Academics also - to some extent - have freedom to choose their own research programs. Problems that are enjoyable to study will receive more research attention, regardless of their social value. I have a highly policy-relevant paper on long term care insurance, for example, that I can't finish because whenever I start working on it I imagine myself in a nursing home, and get deeply depressed.
Finally, some research areas provide more opportunities for fame and fortune outside academia - utilities regulation, for example, rather than say micro theory - which may or may not be an indication of the social value of that research area.
And what determines the number of journals published in an area? That depends upon the willingness of academics to take on the work of managing a journal, and the potential for journal profits - which come from either sponsorship from a professional society, such as the Canadian Economics Association, or from library subscriptions. Since US (and, to a lesser extent, European) university libraries have historically been the ones with the most cash, journals that appeal to the US market have thrived.
It's just like medical research. Problems afflicting rich people offer greater potential profits than problems afflicting poor people - and profit potential determines research funding determines research output, even if research into problems afflicting poor people would save more lives.
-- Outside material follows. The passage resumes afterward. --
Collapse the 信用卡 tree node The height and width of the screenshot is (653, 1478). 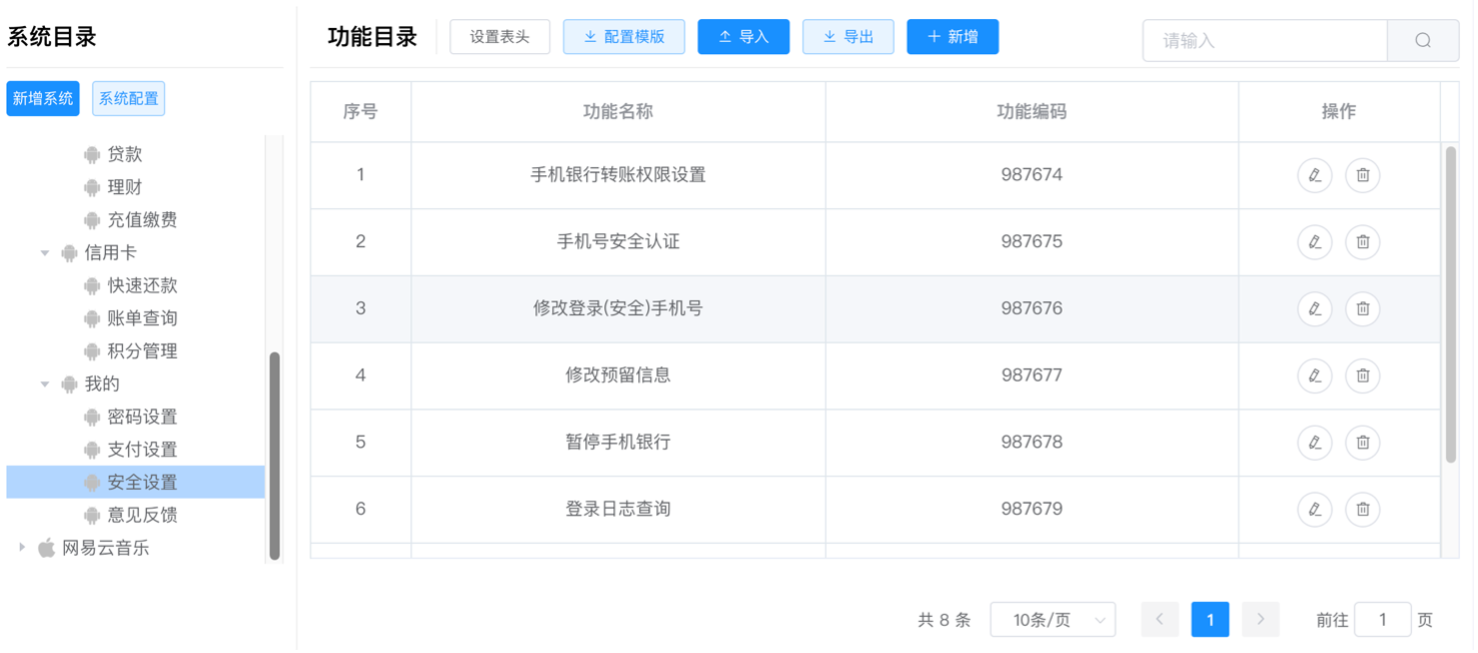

That reminds me: I must do another post about the Fed, and stop writing about the Bank of Canada. Our citation index will slip otherwise.
Posted by: Nick Rowe | November 18, 2010 at 03:32 PM
If they can't do it properly, why have senior administrators evaluating faculty? Don't they have better things to do?
Posted by: Jim Sentance | November 18, 2010 at 08:00 PM
Here's something I've wondered for a while: when the time comes to evaluate performance (tenure or full professorship) why don't candidates submit, in addition to their package, the annotated CV of another professor elsewhere who was promoted to the desired rank. For example, if I'm going for tenure at UBC and administrators don't know how to read my CV, but they see that someone with the same output was promoted at UofT a couple years ago, it's informative.
Of course one might say the candidate would ''game'' the process by submitting the weakest possible promoted CVs, but administrators would anticipate this and see the accompanying CVs as a ''lower bound'' for tenure (or full professorship).
Posted by: Jack | November 23, 2010 at 08:26 AM
Looks like you are describing the Matthew effect to a tee.